The primary end point was PFS, based on blinded independent radiology review committee (IRRC) assessment of disease progression (for the list of IRRCs and ethics committees please see the Table S1). PFS per investigator assessment was also evaluated and used as supportive evidence. Secondary end points were CR plus unconfirmed CR (CRu) rate, overall response rate (ORR; CR/CRu plus partial response), time to response, duration of response (DOR), DOCR/CRu, time to progression (TTP), time to next (antilymphoma) therapy (TTNT), TFI, OS, and safety.

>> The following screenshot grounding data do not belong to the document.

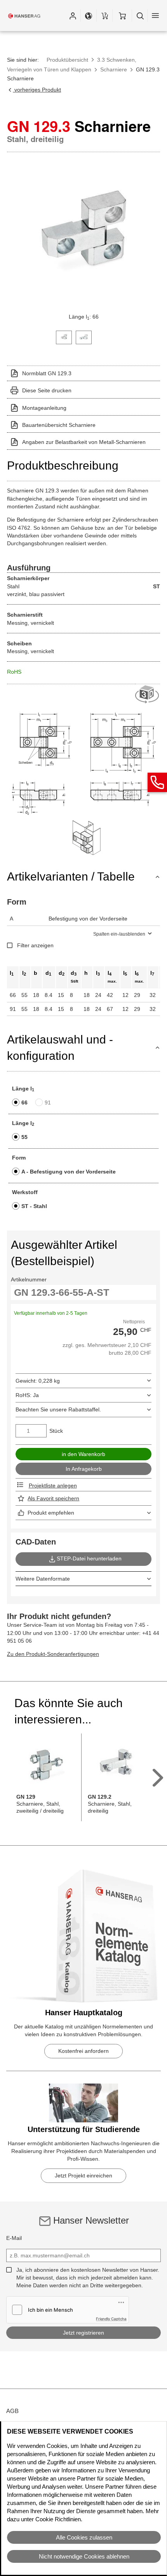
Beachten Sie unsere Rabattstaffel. (58, 1409)
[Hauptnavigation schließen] (155, 15)
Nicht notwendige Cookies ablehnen (84, 2556)
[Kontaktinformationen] (157, 782)
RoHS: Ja (27, 1395)
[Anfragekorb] (104, 15)
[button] (72, 15)
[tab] (63, 336)
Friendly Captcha (111, 2318)
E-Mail (14, 2238)
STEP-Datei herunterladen (89, 1558)
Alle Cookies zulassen (84, 2537)
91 (48, 1102)
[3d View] (147, 695)
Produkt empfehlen (51, 1513)
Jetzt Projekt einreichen (83, 2175)
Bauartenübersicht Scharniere (59, 425)
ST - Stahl (34, 1206)
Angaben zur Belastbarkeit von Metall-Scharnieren (84, 442)
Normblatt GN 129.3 (46, 373)
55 (24, 1137)
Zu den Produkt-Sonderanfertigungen (53, 1654)
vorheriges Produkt (37, 90)
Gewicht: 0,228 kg (38, 1381)
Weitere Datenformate (43, 1579)
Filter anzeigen (35, 945)
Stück (56, 1431)
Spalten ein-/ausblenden (119, 934)
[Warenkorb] (122, 15)
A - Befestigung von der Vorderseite (68, 1171)
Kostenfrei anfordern (83, 2051)
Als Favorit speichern (53, 1498)
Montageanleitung (44, 408)
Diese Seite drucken (46, 390)
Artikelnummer (29, 1279)
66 (24, 1102)
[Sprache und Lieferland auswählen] (88, 15)
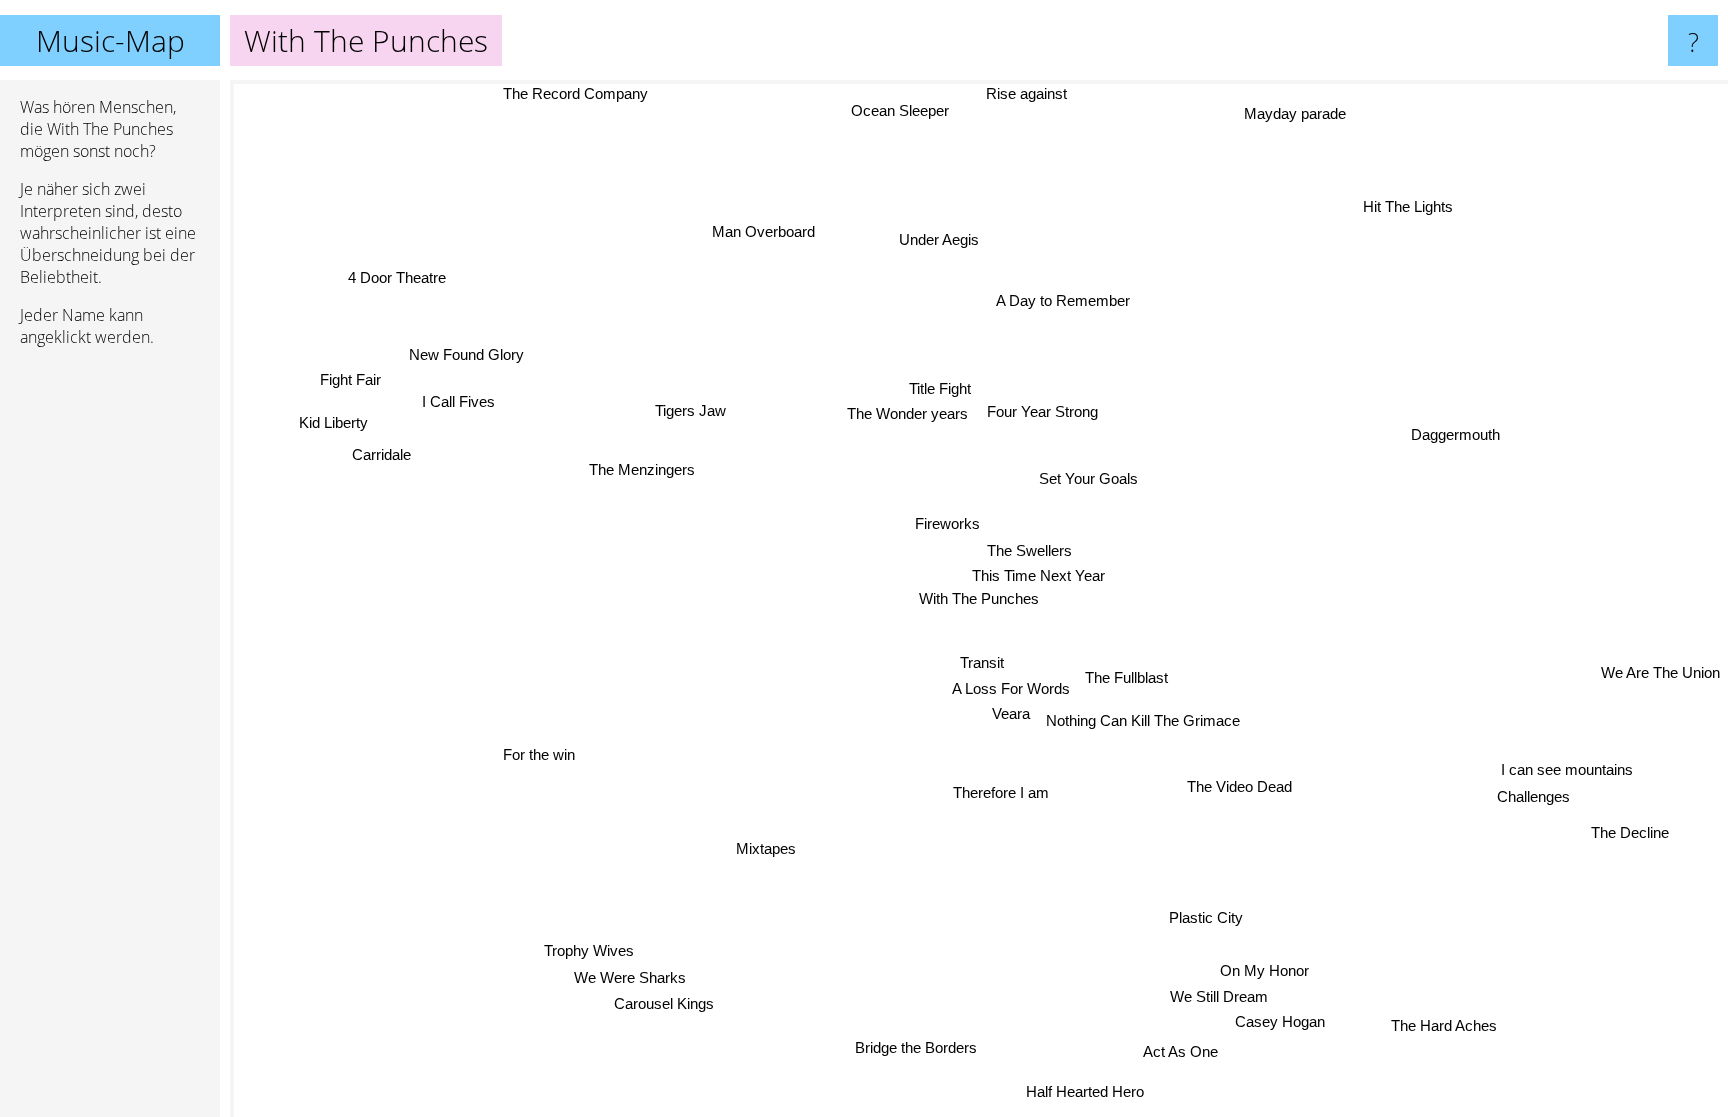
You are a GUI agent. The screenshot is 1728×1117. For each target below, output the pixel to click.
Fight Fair (350, 380)
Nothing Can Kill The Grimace (1146, 721)
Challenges (1535, 794)
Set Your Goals (1090, 480)
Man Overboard (762, 232)
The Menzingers (644, 464)
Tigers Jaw (688, 411)
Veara (1014, 712)
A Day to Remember (1063, 300)
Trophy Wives (582, 948)
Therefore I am (1004, 792)
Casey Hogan (1286, 1021)
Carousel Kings (658, 1001)
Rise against (1022, 93)
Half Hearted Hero (1082, 1091)
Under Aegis (942, 238)
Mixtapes (768, 848)
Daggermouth (1464, 453)
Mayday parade (1289, 110)
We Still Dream (1217, 996)
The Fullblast (1127, 678)
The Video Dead (1241, 787)
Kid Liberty (331, 421)
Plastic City (1211, 916)
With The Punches (979, 598)
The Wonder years (908, 413)
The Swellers (1031, 550)
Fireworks (947, 523)
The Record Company (575, 93)
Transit (935, 661)
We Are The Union (1660, 677)
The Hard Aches (1453, 1020)
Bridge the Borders (918, 1046)
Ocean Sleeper (905, 109)
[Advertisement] (110, 669)
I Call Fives (458, 401)
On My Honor (1261, 970)
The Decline (1636, 826)
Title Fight (942, 388)
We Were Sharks (624, 974)
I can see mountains (1568, 767)
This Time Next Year (1041, 575)
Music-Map (110, 40)
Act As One (1178, 1051)
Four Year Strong (1043, 411)
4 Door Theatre (392, 281)
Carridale (379, 454)
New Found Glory (465, 352)
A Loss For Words (1012, 687)
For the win (537, 752)
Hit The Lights (1409, 208)
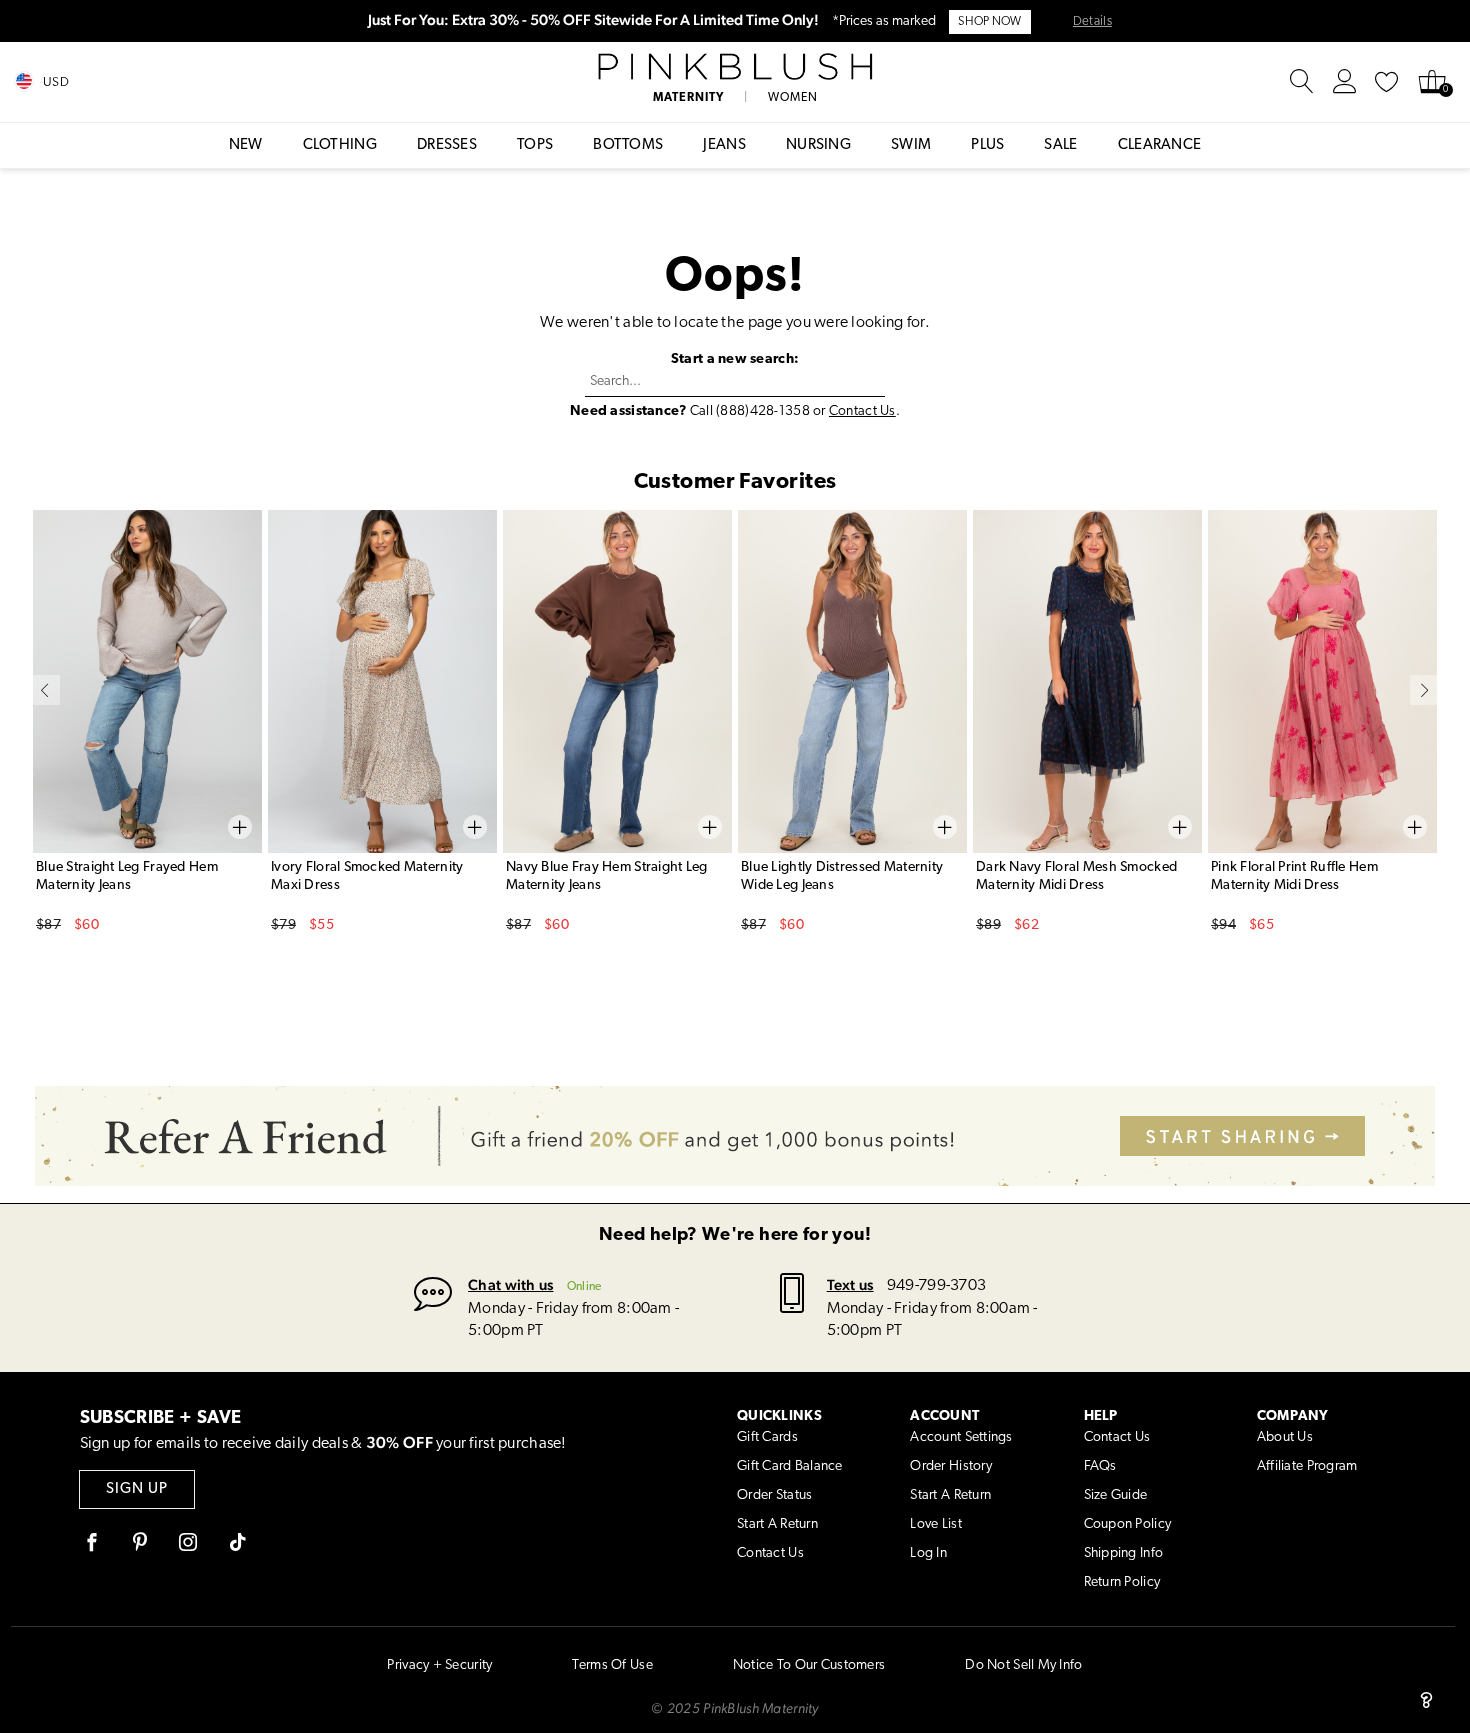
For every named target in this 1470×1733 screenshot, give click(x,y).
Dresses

Computed tomography (CT) scans were performed every two cycles (6 weeks) during treatment and every 6–8 weeks during follow-up until disease progression, study discontinuation, initiation of alternate therapy, or death. At enrollment, up to ten measurable sites of disease (clearly measurable in two perpendicular dimensions: >1.5 cm in the long axis, >1 cm in the short axis) were measured using CT scanning and tracked. At each subsequent assessment, the sum of the product of the diameters of the measurable sites was calculated (ie, the sum of the long axis and short axis of all tracked lesions). All CT results were reviewed according to modified International Workshop to Standardize Response Criteria for NHL.30 AEs were graded using the National Cancer Institute’s Common Terminology Criteria for Adverse Events version 3.0.31

Statistical analyses

In this post hoc subgroup analysis, all primary and secondary efficacy assessments were performed on the East Asian intent-to-treat subpopulation (containing all randomized subjects from Japan, the Republic of Korea, China, and Taiwan), except for response end points (which were analyzed in the response-evaluable population) and TFI data (analyzed in the safety population). The response-evaluable population was defined as all patients in the intent-to-treat population who received at least one dose of the study drug, had at least one measurable tumor mass at baseline, and had at least one postbaseline tumor assessment by IRRC, before any subsequent antilymphoma treatment. The safety population was defined as all randomized patients who received at least one dose of study drug.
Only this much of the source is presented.